René Fonck (1894-1953), l’"As des As". Mythe et oubli

Par : Seb

Présentation du sujet : pourquoi s’ intéresser à René Fonck ?


Habitant à Gérardmer mais étudiant à Strasbourg, je suis passé de nombreuses fois par la route de Saulcy-sur-Meurthe, au bord de laquelle trône sans prétention un petit panneau jaune. Sur ce dernier est dessiné un avion surmonté de l’inscription : « Pays natal de René Fonck, As des As 14-18 » (cf. photo en Remerciements). S’enorgueillir d’un as des as, voilà une idée qui était peu banale pour qui n’est pas familier des manuels d’histoire aéronautique. J’ai pourtant constaté après un bref examen biographique, que bien des choses auraient pu être dites sur le pilote dont seul cette borne routière venait rappeler aux automobilistes l’existence. De là est né mon intérêt pour l’aviateur, meilleur chasseur de la Grande Guerre, à qui les ouvrages préfèrent pourtant « l’archange » Georges Guynemer.

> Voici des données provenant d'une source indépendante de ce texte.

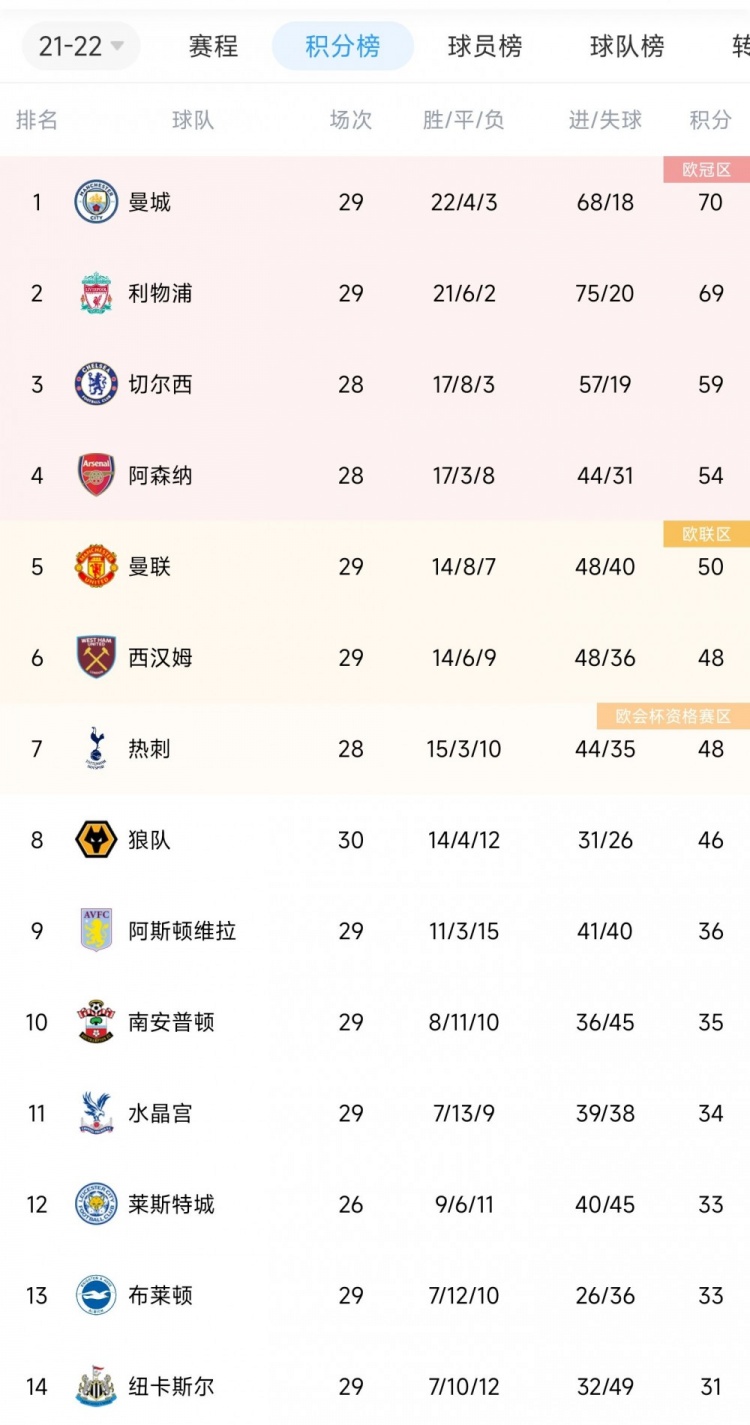The height and width of the screenshot is (1425, 750).
Task: Tap the West Ham crest icon
Action: tap(96, 657)
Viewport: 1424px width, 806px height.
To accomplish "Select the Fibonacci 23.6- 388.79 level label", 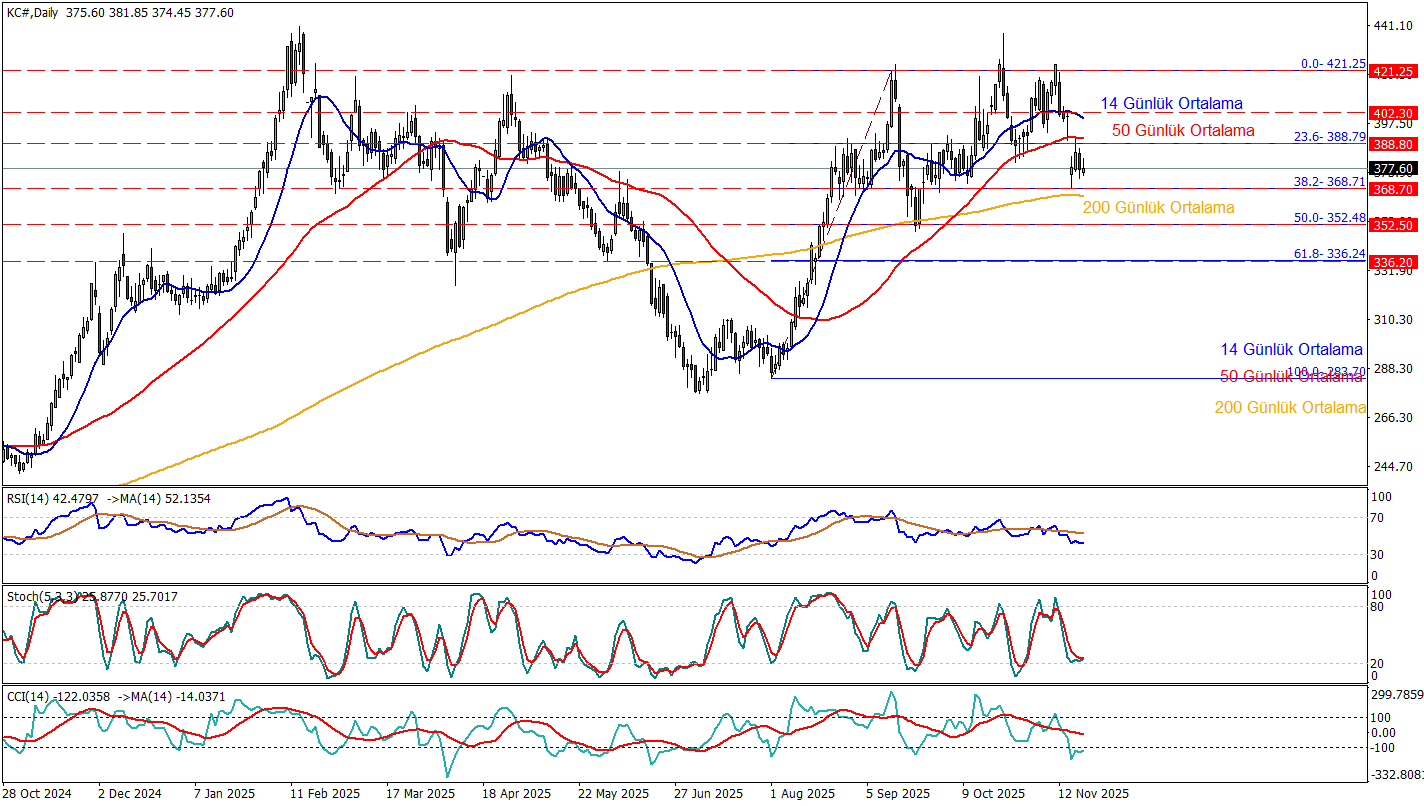I will tap(1329, 136).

L’oubli du personnage semble en effet patent et est récurrent des discours sur le pilote, les quatrièmes de couverture des biographies évoquent tantôt un homme « enseveli sous une chape de silence depuis plus de cinquante ans, » tantôt un « Fonck presque totalement oublié. » En 1981 dans Historia, Patrick Bouisdénonçait déjà un oubli anormal d’un héros de la Grande Guerre : « Son soutien et sa fidélitéau maréchal Pétain, son rôle dans l’entrevue de Montoire, contribuèrent dans les temps manichéens postérieurs à 1944, à minimiser, voire à occulter son souvenir. » De fait, à ce jour, aucune promotion, ni de l’École de l’Air, ni de l’École militaire de l’Air n’ont rendu hommage au Vosgien en prenant son nom pour baptême depuis leur création (respectivement en 1935 et 1945), quand les autres as principaux ont déjà bénéficié de cette reconnaissance.

Et les témoignages d’un relatif oubli pourraient être multipliés à l’envi, soulignés depuis une dizaine d’années au terme des quelques rétrospectives sur le pilote. Pourquoi et comment cet anonymat relatif de Fonck est-il survenu ? Quels mécanismes ont pu guider cette tombée dans l’oubli d’un député-aviateur qui avait a priori tout pour figurer en bonne position dans le roman national, composé de héros militaires et de gloires savantes ? Tout porte à croire que cet oubli est en lien avec l’implication du pilote dans le régime de Vichy, mais est-ce aussi simple ?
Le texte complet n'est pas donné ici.